Frustrated lawmakers on the House Science, Space and Technology Committee may force a public debate on U.S. human spaceflight plans as they prepare a new authorization bill for NASA this summer. Their efforts may actually bring an important discussion about what the U.S. is doing in civil space out of closed government meeting rooms and into the view of taxpayers, who ultimately will fund it. At issue, as stated with unusual clarity by science-panel leaders in a May 21 hearing, is the best way to send humans to Mars.

Members of both parties were lukewarm at best in their assessment of the space agency's new plan to capture a small asteroid and divert it into lunar orbit for astronauts to study from an Orion capsule. Rep. Steve Palazzo (R-Miss.), chairman of the House Science space subcommittee, said he worries the asteroid-capture plan is “a detour” on the way to Mars. Rep. Donna Edwards of Maryland, ranking Democrat on the space panel, warns that “before we look at interim steps, we need first to understand what it takes to get to Mars.”

“As our space program prepares for the next step to Mars, Congress must ensure that there is a strategic plan in place,” says Rep. Lamar Smith (R-Texas), chairman of the full committee.

Smith notes Congress has repeatedly endorsed using the lunar surface as a “training ground” for human missions to Mars, as with this concept (shown above) of inflatable habitats proposed by Bigelow Aerospace, and he cast the hearing as an investigation into how capturing an asteroid would play the same role.

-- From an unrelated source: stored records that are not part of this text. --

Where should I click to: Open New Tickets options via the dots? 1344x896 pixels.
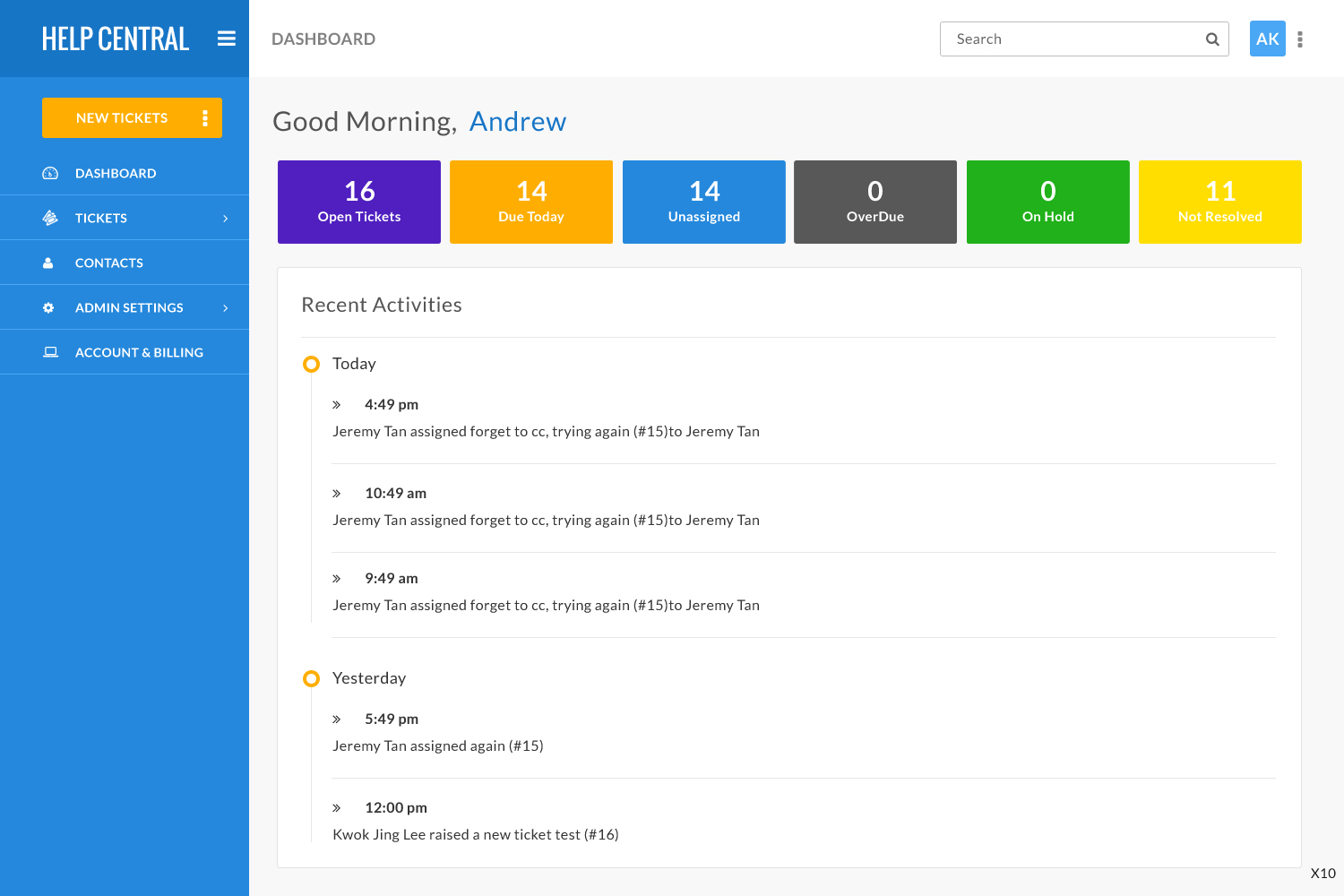(205, 118)
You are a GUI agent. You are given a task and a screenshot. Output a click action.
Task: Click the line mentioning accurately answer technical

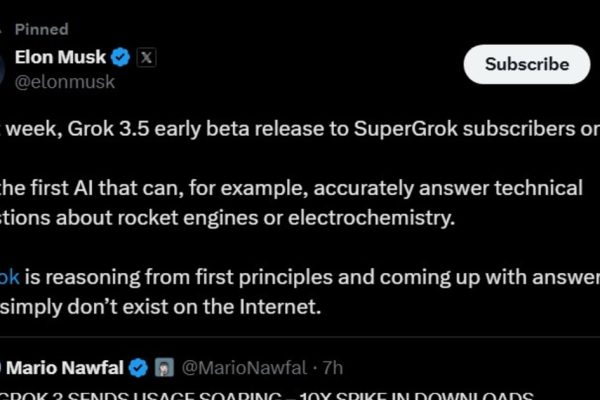[x=291, y=188]
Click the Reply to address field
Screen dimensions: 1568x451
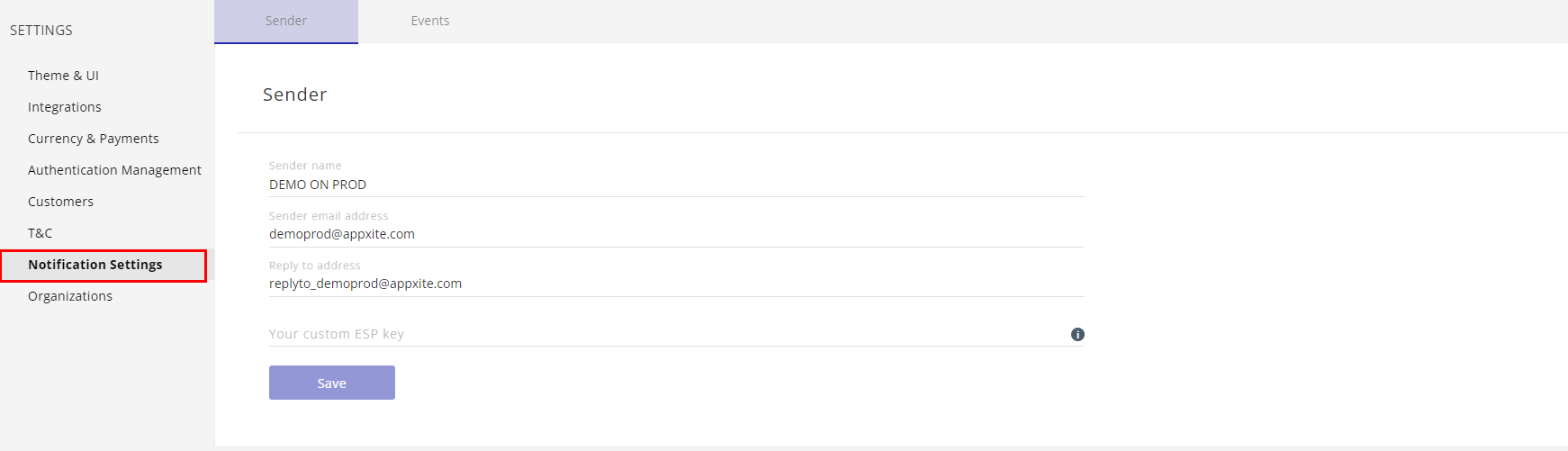point(676,284)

“Without a consensus for the original plan, NASA haphazardly created a new asteroid-retrieval mission,” Smith says. “Unfortunately, NASA did not seek the advice of its own Small Bodies Assessment Group before presenting the mission to Congress. If NASA had sought the advisory group's advice, they would have heard it was 'entertaining, but not a serious proposal.' Maybe that's why they didn't ask.”

If the reauthorization process for NASA actually produces the debate Smith wants, it will reheat a fundamental disagreement simmering since the then-new Obama administration killed the Bush-era Constellation program of post-shuttle human space exploration. Under that approach, a lunar landing in the 2020s would provide the experience needed to move on to the red planet.

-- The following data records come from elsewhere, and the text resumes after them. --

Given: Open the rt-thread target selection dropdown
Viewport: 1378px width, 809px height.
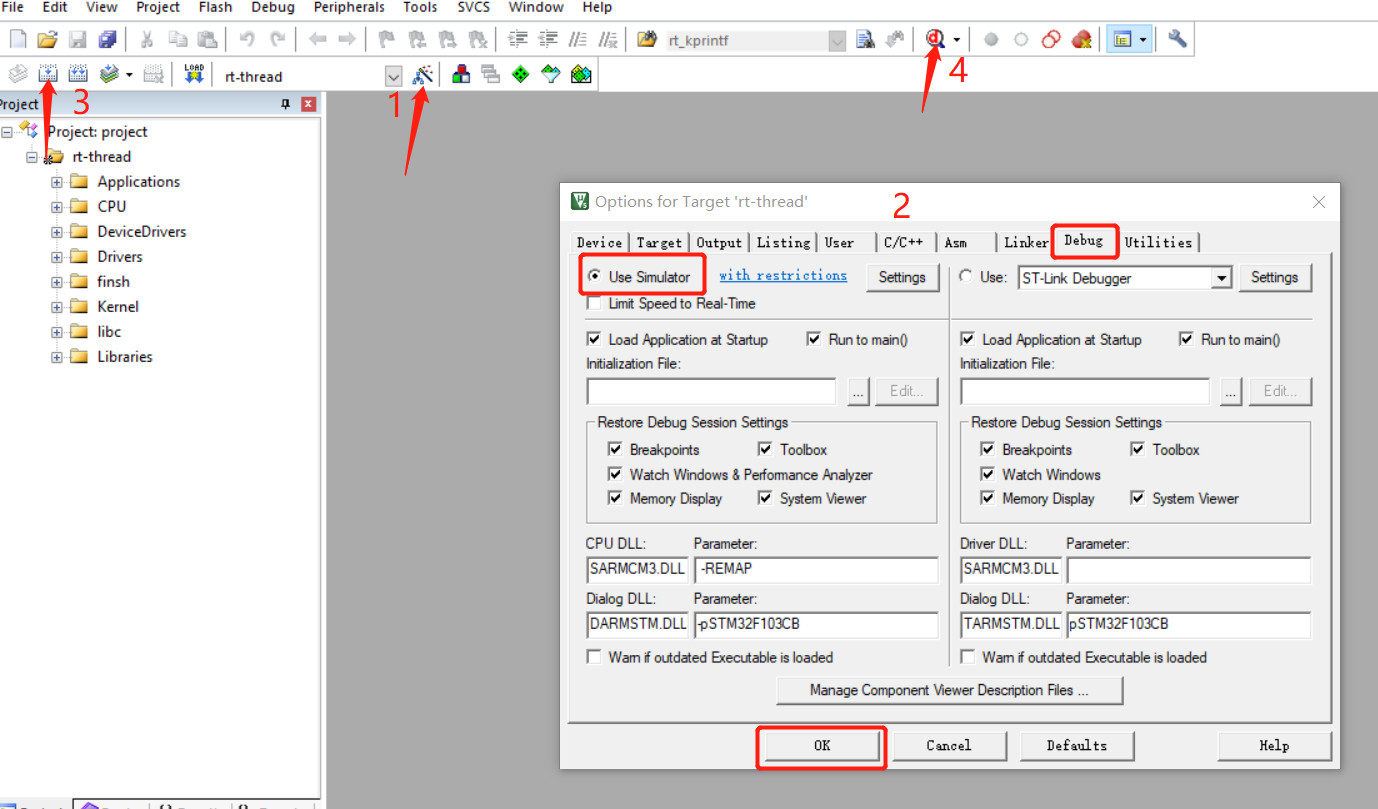Looking at the screenshot, I should tap(393, 77).
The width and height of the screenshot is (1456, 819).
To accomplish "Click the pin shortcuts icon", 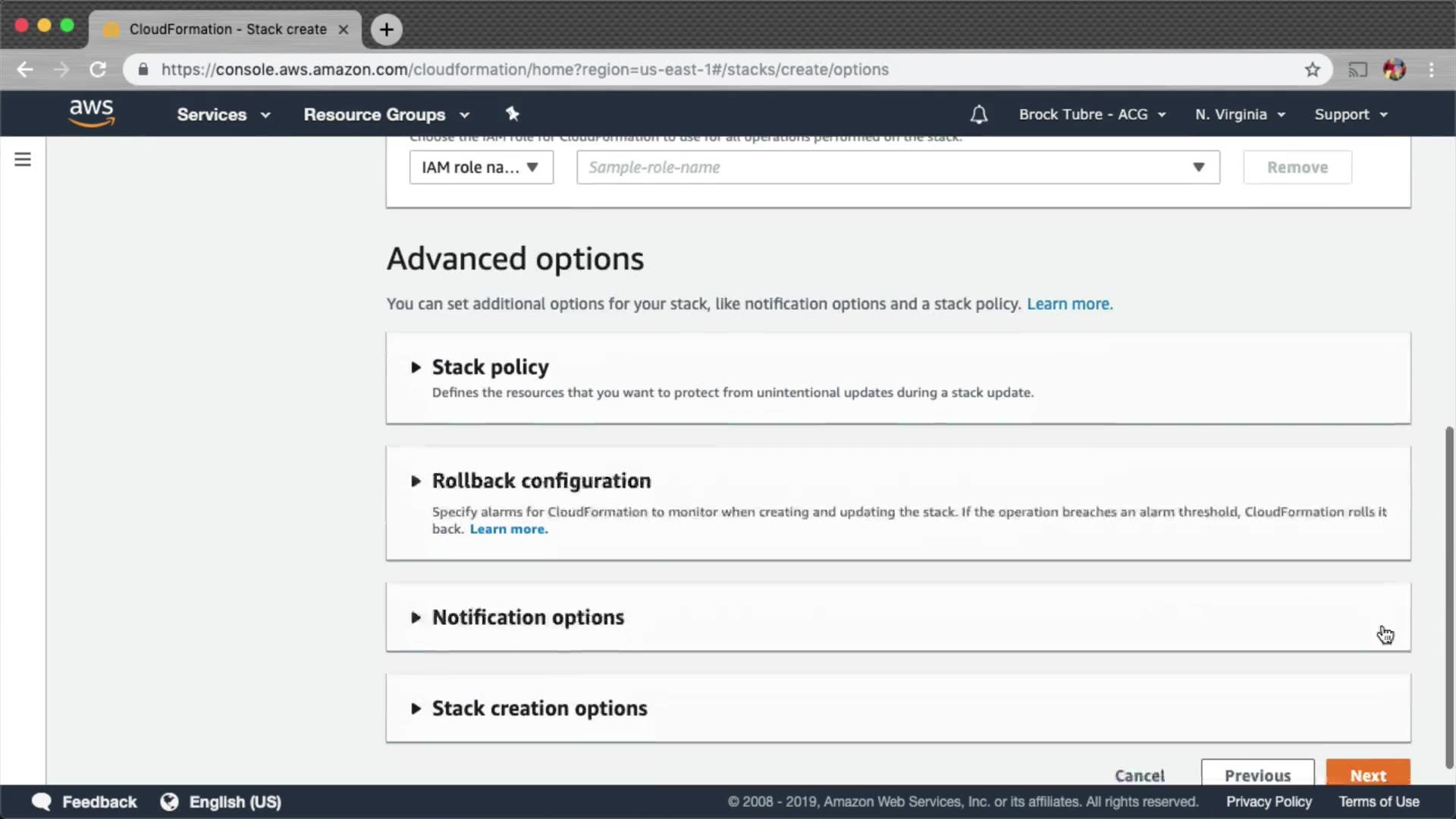I will [512, 114].

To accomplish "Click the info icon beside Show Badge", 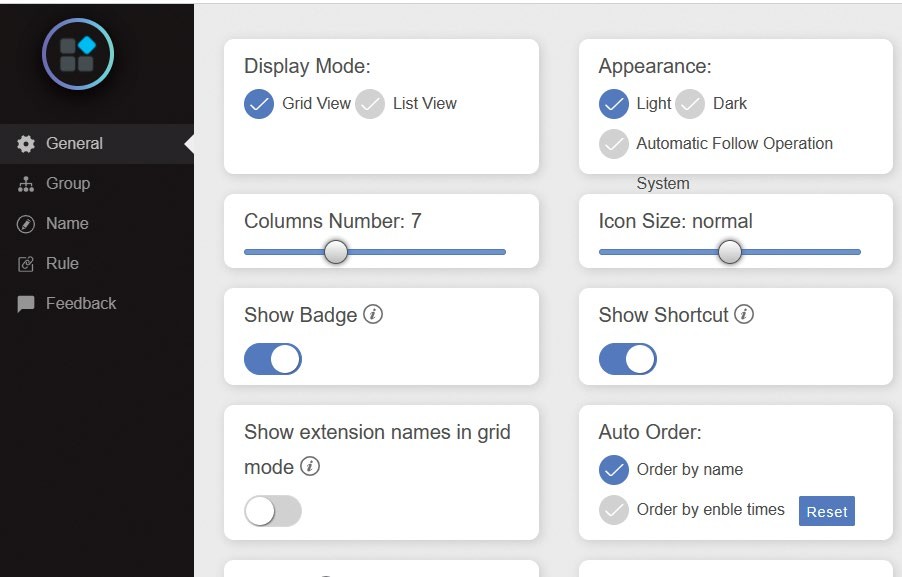I will [x=373, y=315].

But a renewed debate also may find common ground that eluded both sides in President Barack Obama's first term. While witnesses at the hearing disagreed on the Moon-vs.-asteroid issue, they accept Obama's view—endorsed by the requisite blue-ribbon commission—that there wasn't enough funding for a Constellation-level assault on Mars.

“All of us agree, I believe, on the next step—orbit the Moon,” says Cornell University astronomer Steven Squyres, chairman of NASA's Advisory Council and top scientist on the twin Mars Exploration Rovers. “Beyond that, my plea to you, my heartfelt plea, please do not mandate another step for NASA beyond lunar orbit unless there is ample funding for it. That would amount to an unfunded mandate, and that is the bane of government agencies.”